Repository ingestion is the core pipeline that transforms a GitHub repository into searchable vector embeddings. This page covers each stage of the process.
Overview
When a user connects a repository, the following pipeline executes:
Clone → Scan → Parse → Chunk → Embed → StoreThe entire pipeline runs as a background job via BullMQ, so the user experience is non-blocking.
Stage 1: Cloning
The worker clones the repository using simple-git with a GitHub App installation token for authentication:
import simpleGit from "simple-git";
const git = simpleGit();
await git.clone(
`https://x-access-token:${installationToken}@github.com/${owner}/${repo}.git`,
clonePath,
["--depth", "1", "--single-branch"]
);Shallow Clones
CodePilot uses shallow clones (--depth 1) to minimize bandwidth and disk usage. Only the latest commit on the default branch is cloned.
Stage 2: File Scanning
After cloning, the worker scans the repository and filters files by supported types:
- TypeScript (
.ts,.tsx) - JavaScript (
.js,.jsx) - Markdown (
.md,.mdx) - JSON (
package.json,tsconfig.json, etc.)
Files in node_modules, .git, dist, build, and other generated directories are excluded.
Stage 3: AST Parsing
For TypeScript and JavaScript files, CodePilot uses ts-morph to perform AST (Abstract Syntax Tree) analysis. This identifies structural elements:
- Functions and arrow functions
- Classes and methods
- React components
- Custom hooks
- Type definitions and interfaces
- Module exports
import { Project, SyntaxKind } from "ts-morph";
const project = new Project();
const sourceFile = project.addSourceFileAtPath(filePath);
// Extract functions
const functions = sourceFile.getFunctions();
for (const fn of functions) {
chunks.push({
type: "function",
name: fn.getName(),
content: fn.getFullText(),
startLine: fn.getStartLineNumber(),
endLine: fn.getEndLineNumber(),
});
}Stage 4: Chunking
Code is split into semantic chunks based on AST analysis.

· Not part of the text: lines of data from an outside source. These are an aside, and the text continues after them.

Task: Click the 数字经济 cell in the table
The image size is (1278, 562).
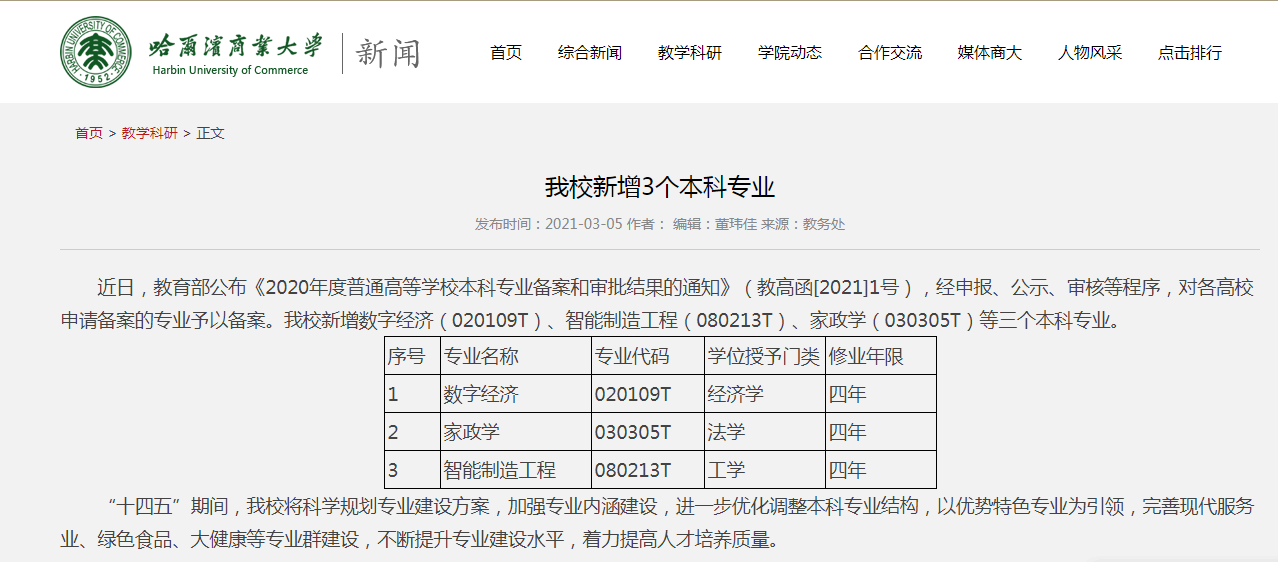Action: click(482, 394)
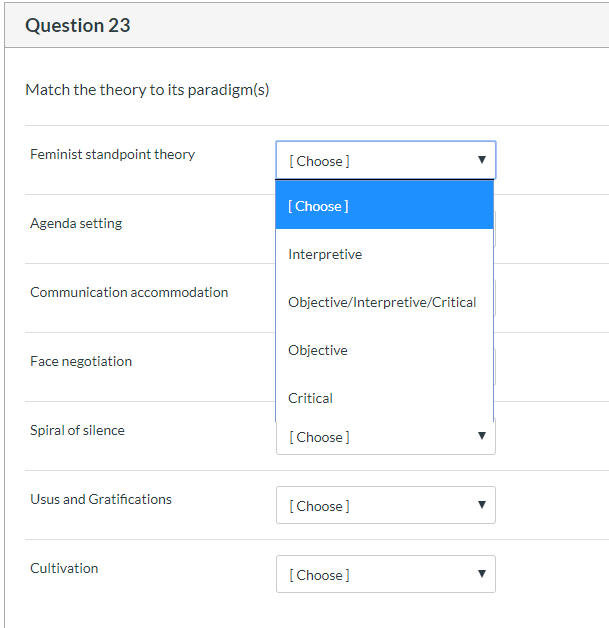Click the Agenda setting label

pos(76,223)
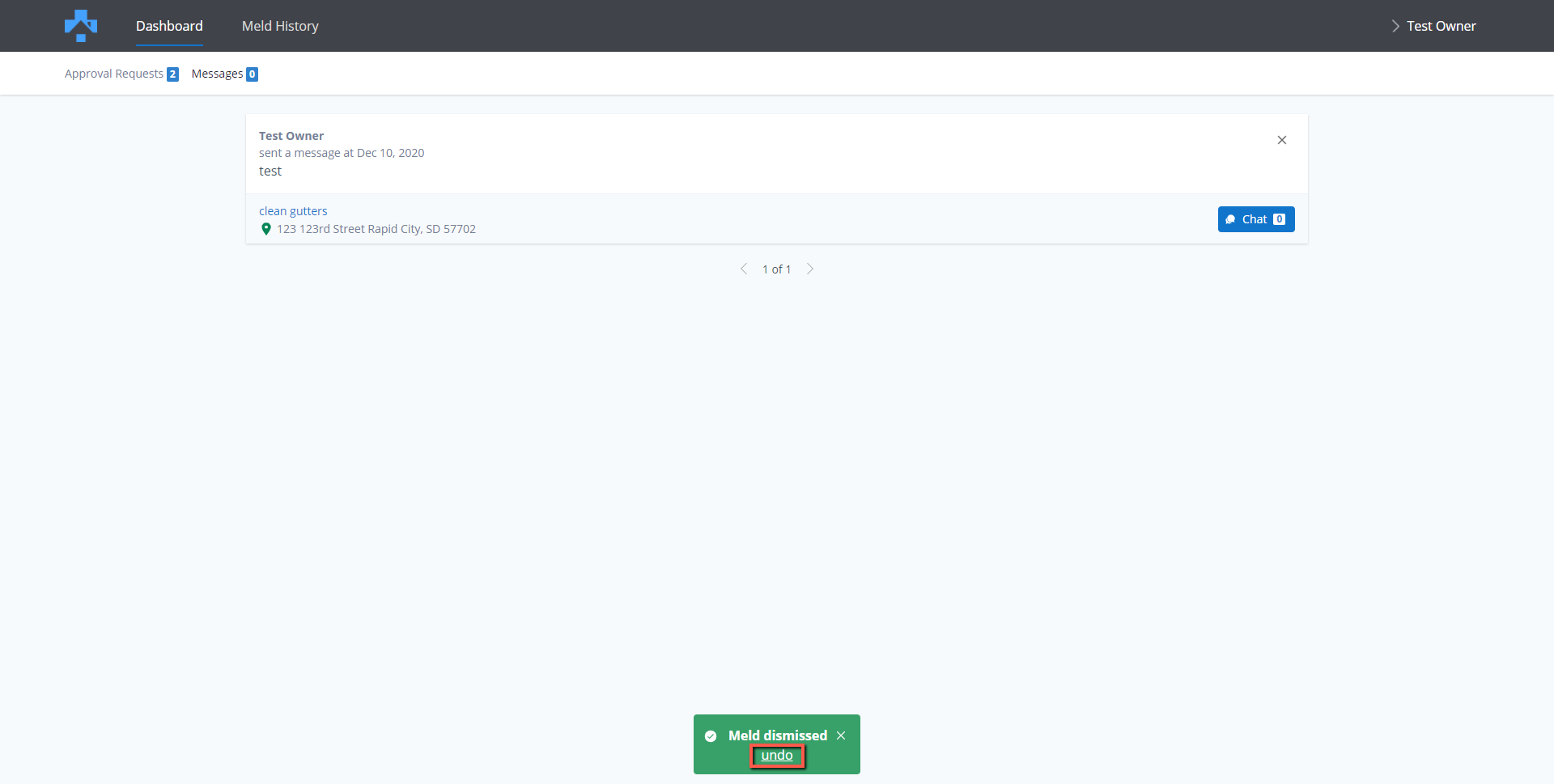Click the success checkmark icon in toast

coord(711,735)
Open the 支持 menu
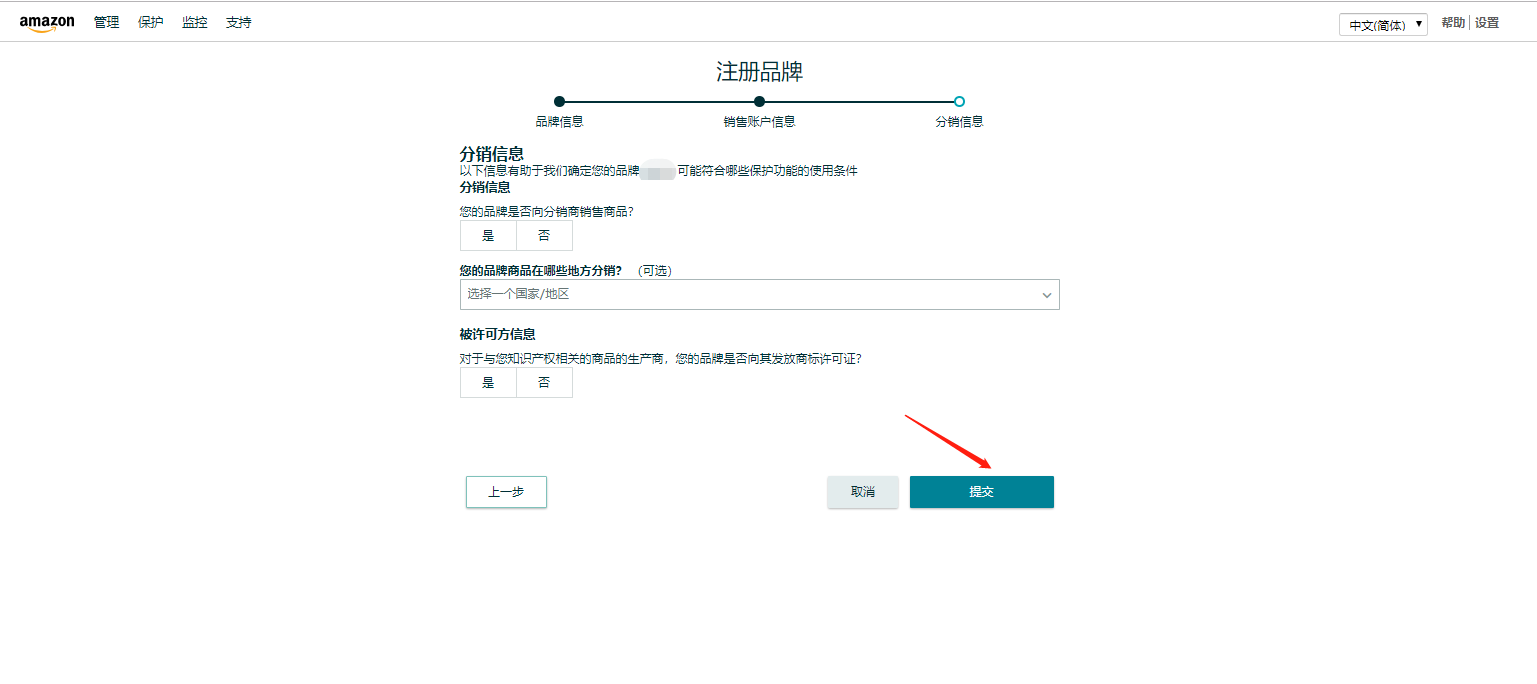 238,21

See Chunking Strategy for details.
Stage 5: Embedding
Each chunk is sent to Ollama's nomic-embed-text model to generate a 768-dimensional vector. See Embeddings for details.
Stage 6: Storage
Vectors are stored in PostgreSQL using the pgvector extension. See Vector Database for details.
Job Structure
Ingestion jobs contain all the metadata needed by the worker:
interface IngestJobData {
repositoryId: string;
installationId: string;
repoFullName: string; // "owner/repo"
defaultBranch: string; // "main"
}Jobs include built-in retry logic, priority queuing, and stall detection via BullMQ.
Incremental Ingestion
For repositories that are already indexed, CodePilot supports incremental ingestion triggered by GitHub push webhooks:
- Compare the commit diff to identify changed files
- Remove existing chunks and embeddings for changed/deleted files
- Re-parse and re-embed only the changed files
- Insert updated vectors into the database
This is significantly faster than full re-ingestion and keeps the index current.